Barrs Chapel Methodist Church is maintained by Edgefield United Methodist Church (2). Both the churchyard and the historic chapel are open to the public (2). Worship is held twice yearly – once in the fall and once at Christmas for a candle-light service (2).
Like most early methodist churches, Barrs Chapel originally was served by an itinerant preacher who “rode circuit” between a set of churches. In this way, a small rural church could host services led by an ordained pastor every month or so. Writes John A. Chapman in his History of Edgefield County from the Earliest Settlements to 1897,
In 1893, there were thirty Methodist houses of worship in Edgefield County, with an aggregate white membership of 2,823. These churches paid for ministerial support that year the sum of $5,647.40, and the sum of $1,684.35 for benevolent and other purposes. The total valuation of church property then amounted to $33,300.
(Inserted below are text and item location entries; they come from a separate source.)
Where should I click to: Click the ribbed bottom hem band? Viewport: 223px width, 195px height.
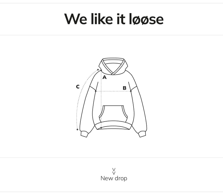(113, 125)
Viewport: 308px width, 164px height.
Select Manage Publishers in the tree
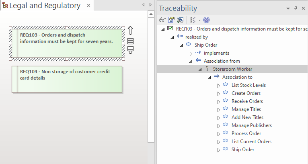(251, 125)
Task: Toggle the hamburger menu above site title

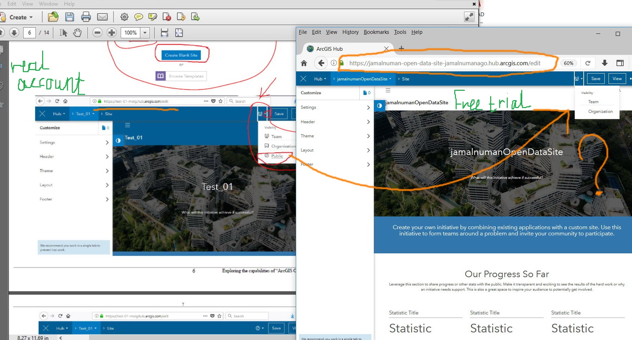Action: coord(388,90)
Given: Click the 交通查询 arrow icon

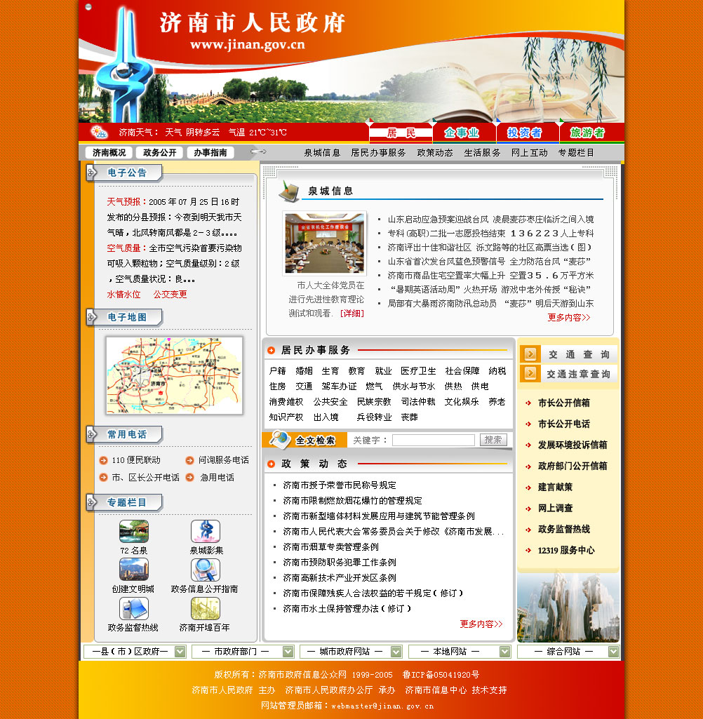Looking at the screenshot, I should point(531,354).
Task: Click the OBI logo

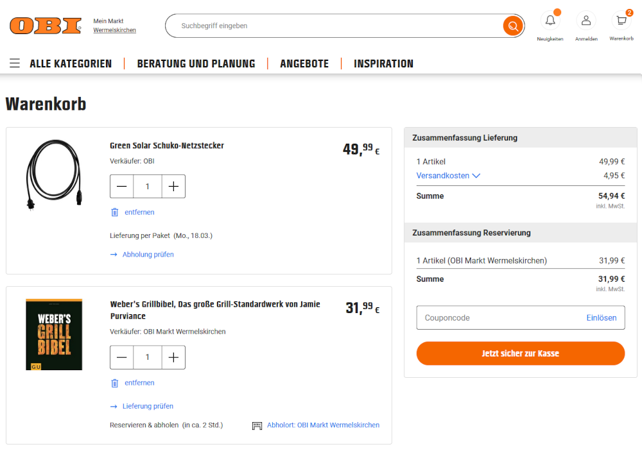Action: [x=46, y=26]
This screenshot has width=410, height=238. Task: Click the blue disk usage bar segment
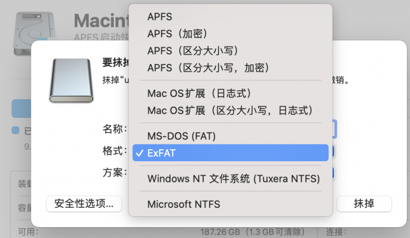coord(21,108)
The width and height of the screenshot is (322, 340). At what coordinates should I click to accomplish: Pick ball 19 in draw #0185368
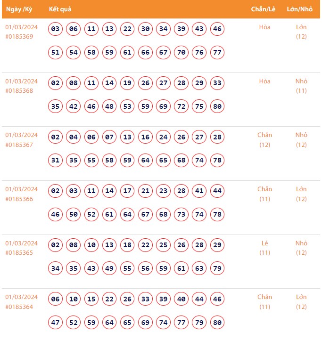(127, 83)
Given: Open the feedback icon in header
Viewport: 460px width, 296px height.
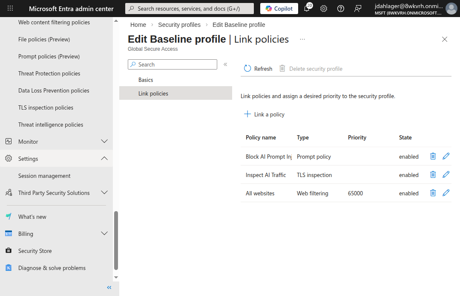Looking at the screenshot, I should 358,9.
The Edgefield Circuit was in turn subdivided into nine smaller circuits (3). By 1897, Barrs Chapel was part of the Parksville Circuit – along with Parksville, St. Paul, Modoc, and Dothan Methodist Church (3). Note that Parksville, Modoc, and St. Paul were all located in what is now McCormick County. Services at Parksville were discontinued in 1931, but the churchyard is still extant (4).
Barrs Chapel Methodist Church: Our Sources
1. Bill Segars (photographer and historical contractor), Personal Records, File “Church 12=06-079 to 084.”
2. Russell Wilkes (congregant), Personal Correspondence, December 23, 2019.
3. John A Chapman, A. M., History of Edgefield County from the Earliest Settlements to 1897, Elbert H. Aull, 1897.
4. John Hofman, Parksville Methodist Church Cemetery – McCormick County, South Carolina, SCGenWeb, August 20, 2000.